They put their books away. It was unnecessary to bid them do it quietly; their demeanour had never been so decorous. Then they filed out silently, one after the other, and the headmaster and his ushers were left alone.

One boy there was who walked out of that schoolroom as though he were walking in a dream. This was Bailey. It was all wonderful to him. He was watching for an opportunity to fly-he knew not why, he knew not where; but that is by the way. He had only begun to watch an hour or two ago, and here was the opportunity thrust into his hand. He never doubted for an instant that here was the opportunity thrust into his hand.

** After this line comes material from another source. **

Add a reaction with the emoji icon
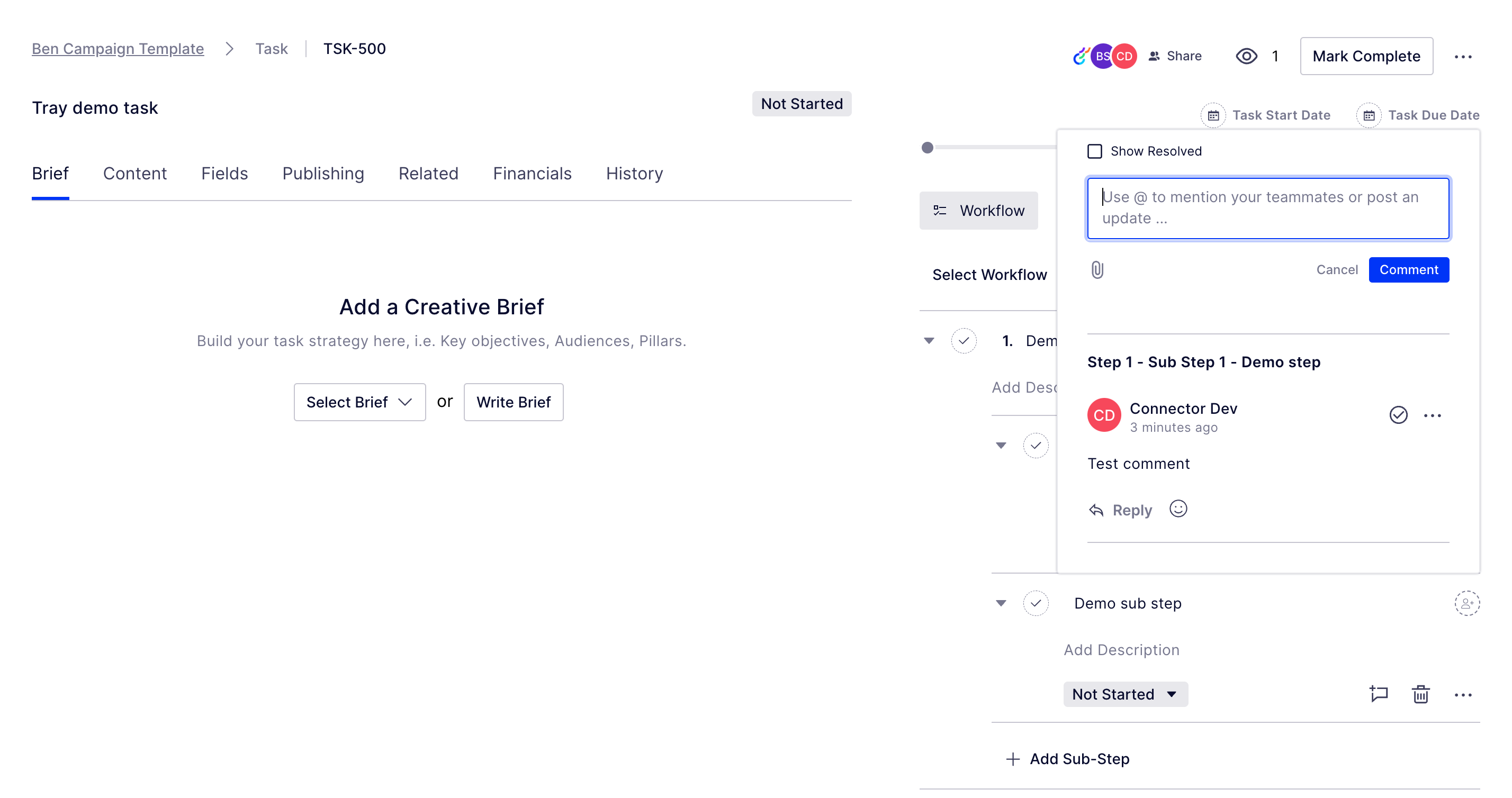[x=1178, y=509]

It was now or never. He had reasons of his own for knowing that when he had left Mecklemburg House he had left boarding-school for ever. He might have a term or two at a day-school, but what was the use of running away from a school of that description? It was heroic to run away from boarding-school, but from day-school-where was the heroic quantity in that? No, it was now or never, and Bertie Bailey resolved it should be now. So in a secluded corner of the playground he matured his adventurous scheme; for even he was not prepared to rush through the playground gate and dash into the world upon the spot.

"I must get some money."

So much he decided. It may be mentioned that he arrived at this decision first of all. It may be added that his consciousness of the desirability of getting money was not lessened by the fact that he possessed none now; no, not so much as a specimen of the smallest copper coinage of the realm.

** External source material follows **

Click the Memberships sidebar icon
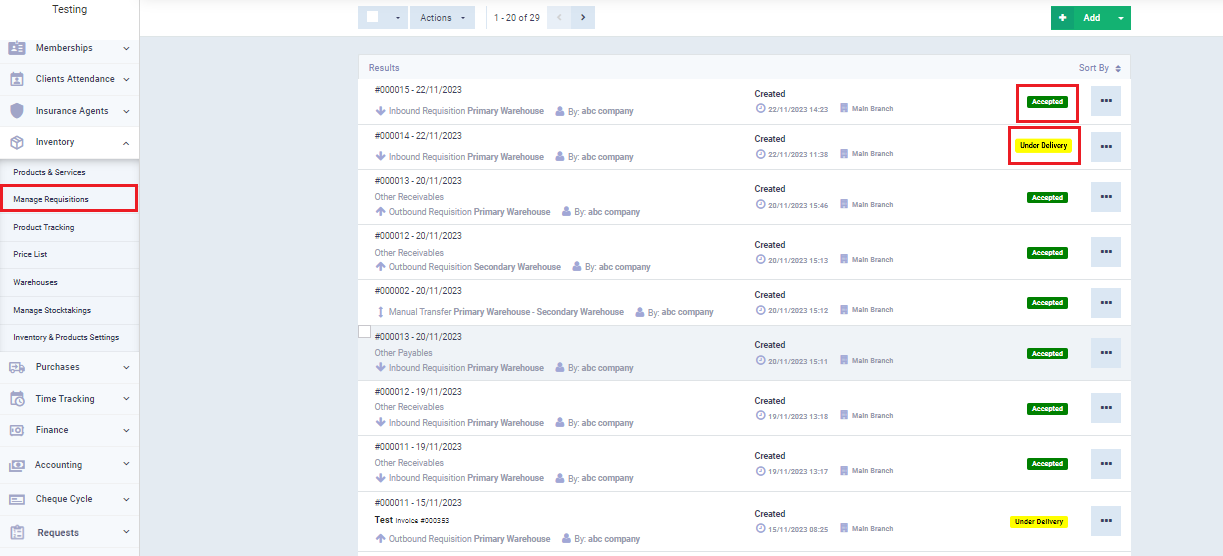Viewport: 1223px width, 556px height. (17, 48)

"I must try to borrow some from some of the chaps." He was aware that this was not a hopeful field. "But a fellow can't go without any money at all; even Mr. Bankes said he had ninepence-halfpenny." He remembered every word which Mr. Bankes had said. "Wheeler had sevenpence, and he promised to lend me twopence, but he's such a selfish beast I shouldn't be surprised if he's changed his mind. Besides, I ought to have more than twopence, or sevenpence, either. Perhaps he might lend me the lot; he's not a bad sort sometimes. Anyhow, I'll try."

He tried. Slipping his arm through Wheeler's he drew him on one side. He approached the matter diplomatically.

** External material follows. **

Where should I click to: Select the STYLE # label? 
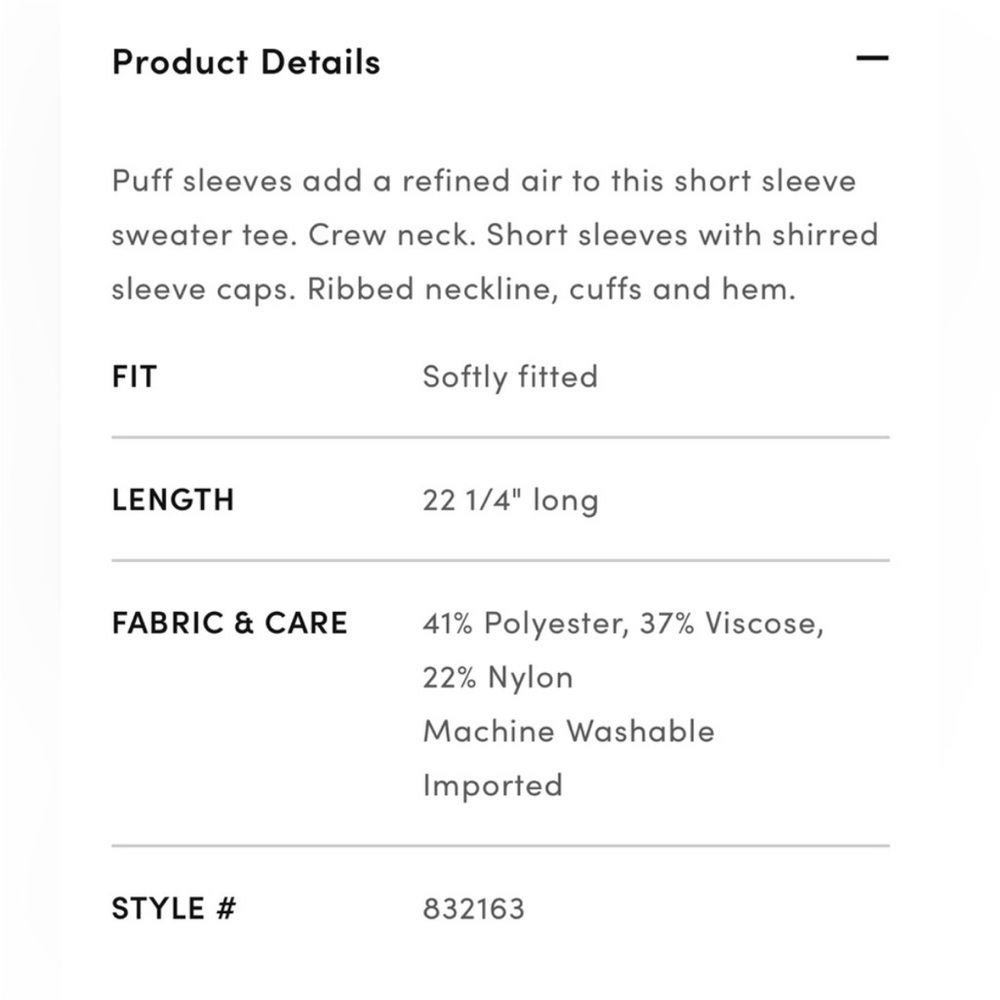click(174, 908)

"I say, Wheeler, I know you're a trump."

This sort of diplomacy was a mistake; Wheeler was at once on the alert.

"What are you buttering me up for? Don't you think you're going to get anything out of me, because you just aren't; so now you know it."

This was abrupt, not to say a little brutal, perhaps. Bailey perceived the error he had made; he changed his tone with singular presence of mind.

"Look here, Wheeler, I want you to lend me that sevenpence of yours."

"Then you'll have to want; I like your cheek!"

"Lend me sixpence."

"I won't lend you a sight of a farthing."

"You promised to lend me twopence."

"Oh, did I? Then I won't. I'm going to buy sevenpenn'orth of cocoanut candy, and perhaps I'll give you a bit of that, though I don't promise, mind; and it'll only be a little bit, anyhow."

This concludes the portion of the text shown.